• [Exercise]: Can you continue the flu season notice below from where it stops, picking up after its final sentence and before the data items?

2017-2018 Flu Season



How to prevent the flu

  • Get the flu vaccine!
  • Wash your hands often with warm, soapy water, especially after touching surfaces.
  • Clean and disinfect surfaces or objects often.
  • Use hand wipes and sanitizers.
  • Cough and sneeze into your sleeve.
  • Avoid touching your eyes, nose or mouth.
  • Stay home if you are sick, and stay away from people who are sick.
  • Get 7-9 hours of sleep per night.
  • Drink lots of water and eat fruits, vegetables and whole grains.
  • Stay active and exercise.
  • Students who have flu symptoms should make an appointment to see a Primary Care provider online at www.sc.edu/myhealthspace or call 803-777-3175.

The Centers for Disease Control and Prevention (CDC) recommends a three-step approach to prevent or fight the flu: 1) get vaccinated, 2) take everyday preventive actions to stop the spread of germs that lead to the flu and 3) if diagnosed with the flu, take antiviral medications prescribed by your doctor to treat the flu. Faculty and staff can get their flu shot at the Benefits Fair Sept. 26 from 9 a.m. - 2 p.m. Flu clinics around campus will be announced soon.

[Data items]
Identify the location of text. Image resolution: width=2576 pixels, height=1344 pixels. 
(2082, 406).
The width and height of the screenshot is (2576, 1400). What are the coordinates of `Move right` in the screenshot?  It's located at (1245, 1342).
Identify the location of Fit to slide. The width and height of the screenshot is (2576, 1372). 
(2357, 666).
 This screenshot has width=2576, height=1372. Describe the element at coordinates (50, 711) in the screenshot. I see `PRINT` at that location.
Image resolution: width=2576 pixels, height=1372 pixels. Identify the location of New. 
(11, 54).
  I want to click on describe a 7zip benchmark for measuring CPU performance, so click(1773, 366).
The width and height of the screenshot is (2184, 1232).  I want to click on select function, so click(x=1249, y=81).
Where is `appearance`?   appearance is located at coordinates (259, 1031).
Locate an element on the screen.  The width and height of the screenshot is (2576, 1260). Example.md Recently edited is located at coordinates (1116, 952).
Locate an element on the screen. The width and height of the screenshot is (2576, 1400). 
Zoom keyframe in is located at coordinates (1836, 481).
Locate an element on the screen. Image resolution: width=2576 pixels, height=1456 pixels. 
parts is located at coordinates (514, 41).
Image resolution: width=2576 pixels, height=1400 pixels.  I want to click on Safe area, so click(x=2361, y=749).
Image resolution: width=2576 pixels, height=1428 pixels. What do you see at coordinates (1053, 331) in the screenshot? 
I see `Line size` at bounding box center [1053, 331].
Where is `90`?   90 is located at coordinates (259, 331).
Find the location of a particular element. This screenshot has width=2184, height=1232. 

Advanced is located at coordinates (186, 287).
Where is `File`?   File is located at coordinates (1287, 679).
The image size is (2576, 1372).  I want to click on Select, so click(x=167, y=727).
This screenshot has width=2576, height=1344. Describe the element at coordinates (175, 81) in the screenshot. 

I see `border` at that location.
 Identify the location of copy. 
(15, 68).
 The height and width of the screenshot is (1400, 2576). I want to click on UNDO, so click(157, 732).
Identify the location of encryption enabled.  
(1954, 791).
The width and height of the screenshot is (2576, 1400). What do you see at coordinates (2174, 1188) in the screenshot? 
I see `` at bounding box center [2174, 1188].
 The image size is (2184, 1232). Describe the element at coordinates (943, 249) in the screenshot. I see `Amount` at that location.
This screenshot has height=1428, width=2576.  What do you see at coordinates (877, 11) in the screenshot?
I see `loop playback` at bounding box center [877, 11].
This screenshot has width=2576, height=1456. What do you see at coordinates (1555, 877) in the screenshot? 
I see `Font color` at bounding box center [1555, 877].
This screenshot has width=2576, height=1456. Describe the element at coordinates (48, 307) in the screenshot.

• [Answer to this exercise]:
Flu Vaccine Availability
The Center for Health and Well-Being is offering the flu shot in their Allergy, Immunization and Travel clinic. No appointment needed - just walk in. Flu shots are FREE for students. ​

Faculty and staff no-cost flu vaccines
Student Health Services will provide the flu vaccine for faculty and staff whose primary insurance is the BlueCross BlueShield state health plan for a $0 co-payment. Please bring your insurance card to get the vaccine at no cost to you. If you are not covered by the state health plan, you can get the flu vaccine for $20. The Center for Health and Well-Being is offering the flu shot in their Allergy, Immunization and Travel clinic. No appointment needed - just walk in.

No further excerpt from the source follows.